▶ Task item
Reproduce the records without their pictures, keeping every word as it is.

▶ Record set

== == ==

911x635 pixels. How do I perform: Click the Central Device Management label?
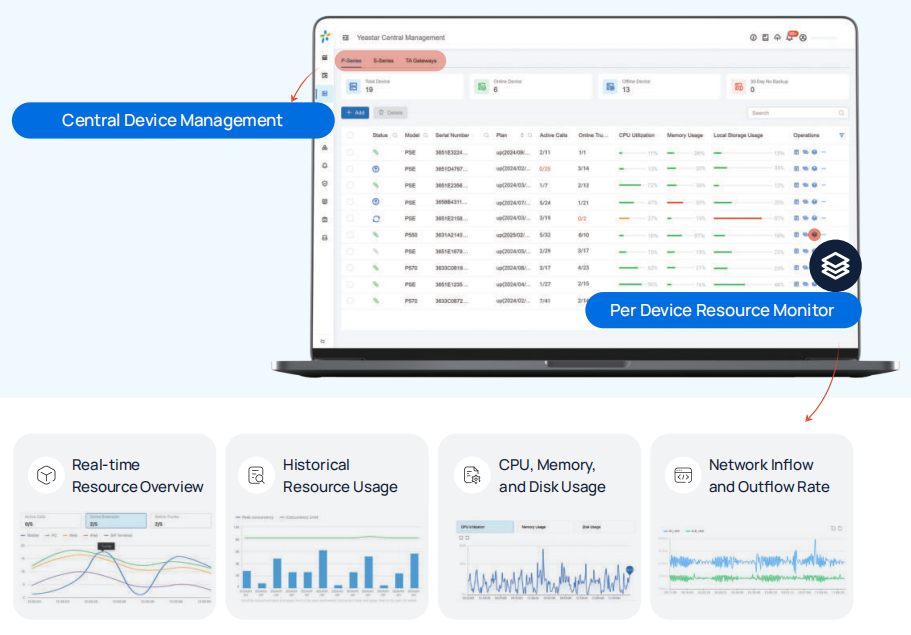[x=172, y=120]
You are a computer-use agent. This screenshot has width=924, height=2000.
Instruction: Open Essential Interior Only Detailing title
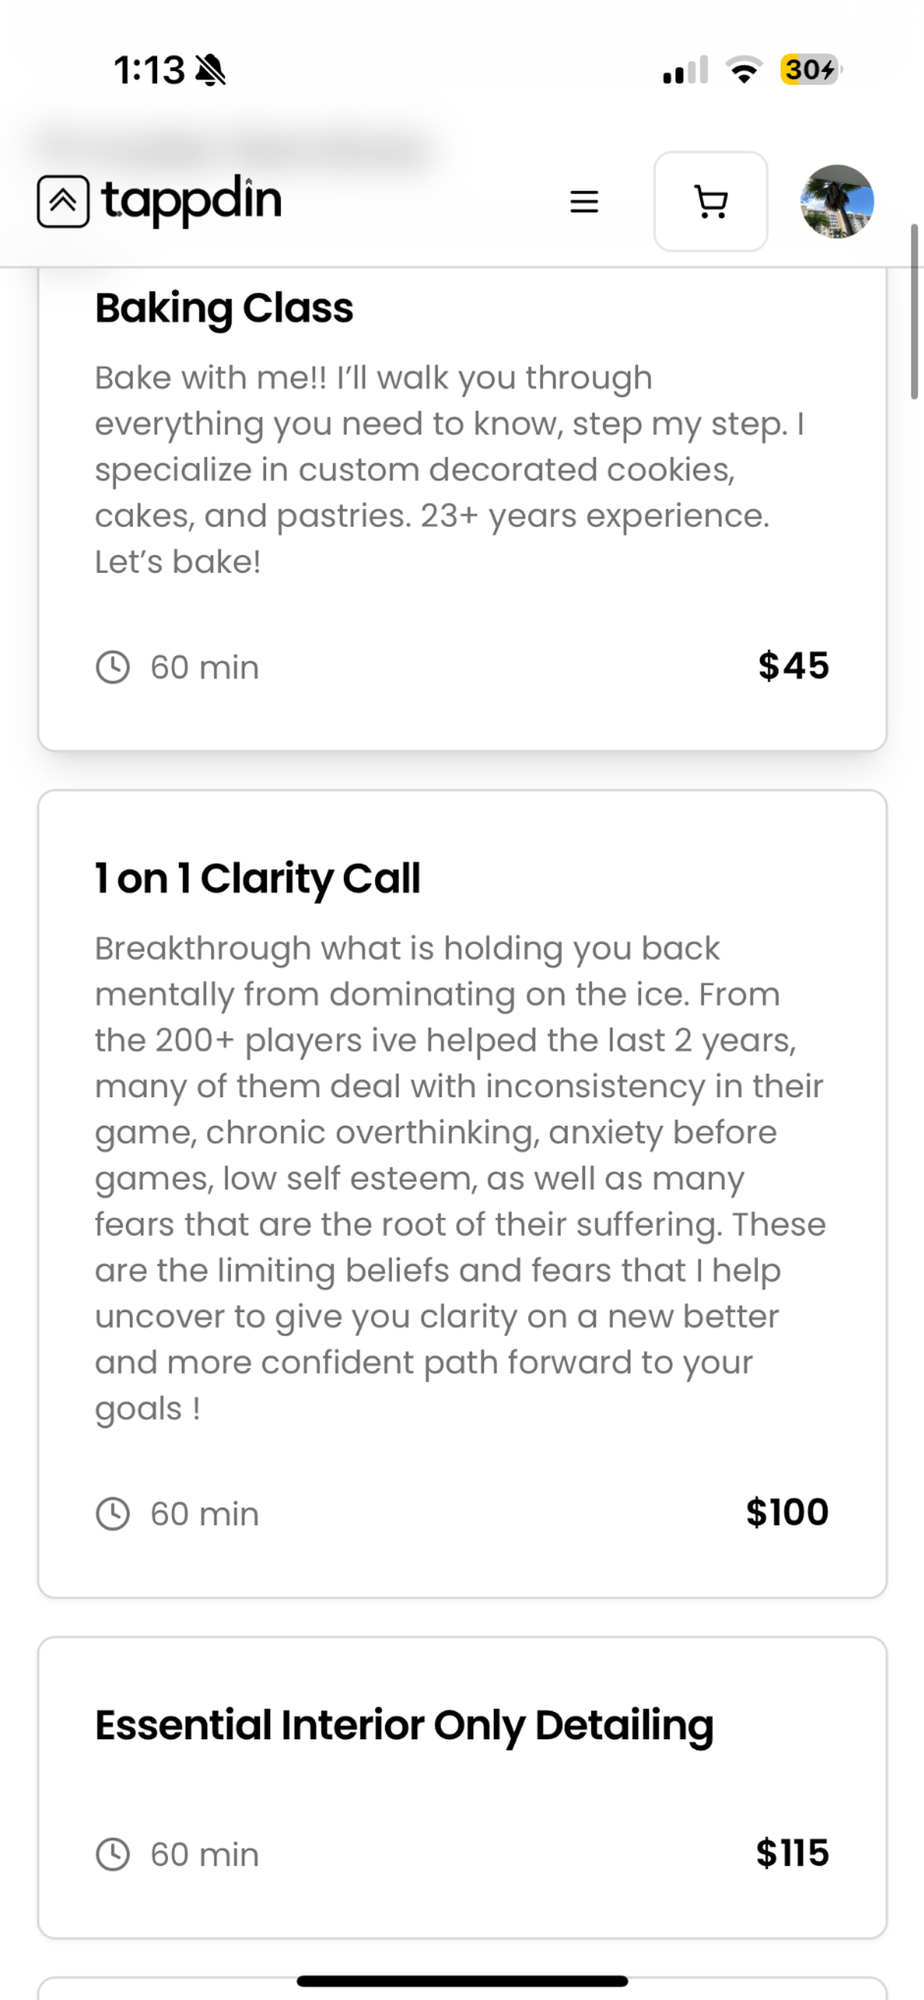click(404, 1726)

== == ==

▶ Task output
911x635 pixels. How do I perform: Click the Central Device Management label?
[x=172, y=120]
You are a computer-use agent. This screenshot has width=924, height=2000.
Instruction: Open Essential Interior Only Detailing title
click(404, 1726)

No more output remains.